Merdon put his arm around her and pulled the kobold close. “You'll be fine,” he assured her. “I'll be there, so will Red and Skyeyes. Nothing is going to happen. We have a simple job, one day, then we leave.” Still, even as he tried to calm her down a pit was forming in his stomach. Raids on the kobold slums, the houses kobolds who were supposed to be free being ransacked by profiteering humans. It made him sick, made him wonder how no one had done anything about it yet.
After several minutes of silence, and Sarel unwinding, the kobold got the main point of her revelation. “Sarel wishes for you to meet her mother.”
Popping from the fire made Merdon jump shortly after she said that. “Your mom? She lives in Ardmach still?” Sarel nodded to him and left him to think. She lived there, as long as she hadn't been picked up in one of those raids, and he would meet her in a week. A week of climbing sounded a lot better than that meeting for some reason.
Merdon looked up, tilting his head far enough back that he could see up the nearly sheer cliff behind them. Far above sat Ardmach, capital of Avant, home of kobold slavery, and home to Sarel. His verakt. A home she did not feel comfortable in. He suddenly wished she had told him this much sooner so he could have avoided the place altogether. Putting them through stress was not what he wanted to do. They had a witch to fight, a happy, normal life to secure by keeping them all safe. Yet at every turn, it seemed like they marched straight into danger. The simple delivery in Ardmach paid quite well though, Merdon couldn't deny it.
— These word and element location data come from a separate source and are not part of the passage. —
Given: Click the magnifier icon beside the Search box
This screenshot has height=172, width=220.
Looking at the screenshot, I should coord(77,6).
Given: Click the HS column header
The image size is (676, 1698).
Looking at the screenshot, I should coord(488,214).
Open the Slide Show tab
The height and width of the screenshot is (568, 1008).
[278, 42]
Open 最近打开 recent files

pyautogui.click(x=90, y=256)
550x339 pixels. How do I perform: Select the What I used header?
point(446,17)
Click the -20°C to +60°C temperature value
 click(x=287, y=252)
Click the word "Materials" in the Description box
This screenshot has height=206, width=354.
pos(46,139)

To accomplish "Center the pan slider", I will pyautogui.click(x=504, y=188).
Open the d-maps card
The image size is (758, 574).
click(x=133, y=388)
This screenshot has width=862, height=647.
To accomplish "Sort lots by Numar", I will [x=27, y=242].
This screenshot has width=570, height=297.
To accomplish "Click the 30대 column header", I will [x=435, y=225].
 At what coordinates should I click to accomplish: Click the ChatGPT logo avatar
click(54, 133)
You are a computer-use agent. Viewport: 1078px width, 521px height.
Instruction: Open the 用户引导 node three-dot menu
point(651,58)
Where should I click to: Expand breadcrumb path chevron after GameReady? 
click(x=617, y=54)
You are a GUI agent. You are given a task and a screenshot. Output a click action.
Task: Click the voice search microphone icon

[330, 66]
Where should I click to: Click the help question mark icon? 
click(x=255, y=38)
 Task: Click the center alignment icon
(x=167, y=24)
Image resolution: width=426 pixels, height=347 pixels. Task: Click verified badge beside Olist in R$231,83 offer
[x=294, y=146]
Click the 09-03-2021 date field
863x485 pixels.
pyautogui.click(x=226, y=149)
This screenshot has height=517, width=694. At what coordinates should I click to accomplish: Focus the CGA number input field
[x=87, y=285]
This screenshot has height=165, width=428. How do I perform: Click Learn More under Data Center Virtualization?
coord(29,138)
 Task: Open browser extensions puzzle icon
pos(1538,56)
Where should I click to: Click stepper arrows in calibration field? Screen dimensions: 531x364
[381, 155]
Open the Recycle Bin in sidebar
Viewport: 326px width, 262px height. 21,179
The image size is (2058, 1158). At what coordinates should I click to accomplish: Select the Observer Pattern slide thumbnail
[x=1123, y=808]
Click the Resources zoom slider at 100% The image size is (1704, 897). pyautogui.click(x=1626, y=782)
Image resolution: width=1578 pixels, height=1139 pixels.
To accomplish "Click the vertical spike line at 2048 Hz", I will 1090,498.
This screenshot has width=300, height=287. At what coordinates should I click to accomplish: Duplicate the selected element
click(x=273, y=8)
The contract promised twenty silvers to get a package from one end of the city to the other. What made it stand out was the level of protection the package needed, and since the regular guards couldn't be bothered to play errand boy, and they needed the money, things just worked out like that. Still, he felt much less comfortable after hearing Sarel's story. Taking Skyeyes and Red into a city where slavers went on raids common enough to make Sarel leave sounded like the exact kind of thing he was trying to protect them all from.
“We'll be fine,” he told Sarel again, although it was more for himself. “We make one delivery and then we leave. We won't even stay till morning. In and out, like a thief in the night.” He smirked at her after that one.
The kobold chuckled and nodded. “Exactly the kind of thing Sarel would do.”
Merdon kissed her and ushered her to bed. They started their ascent in the early morning, after a hearty breakfast. It would be hard going, and then they now needed to leave the city through the other gate the same day they arrived. Sore would be an understatement, but it was what had to be done. And the knight was getting used to doing things in very peculiar ways.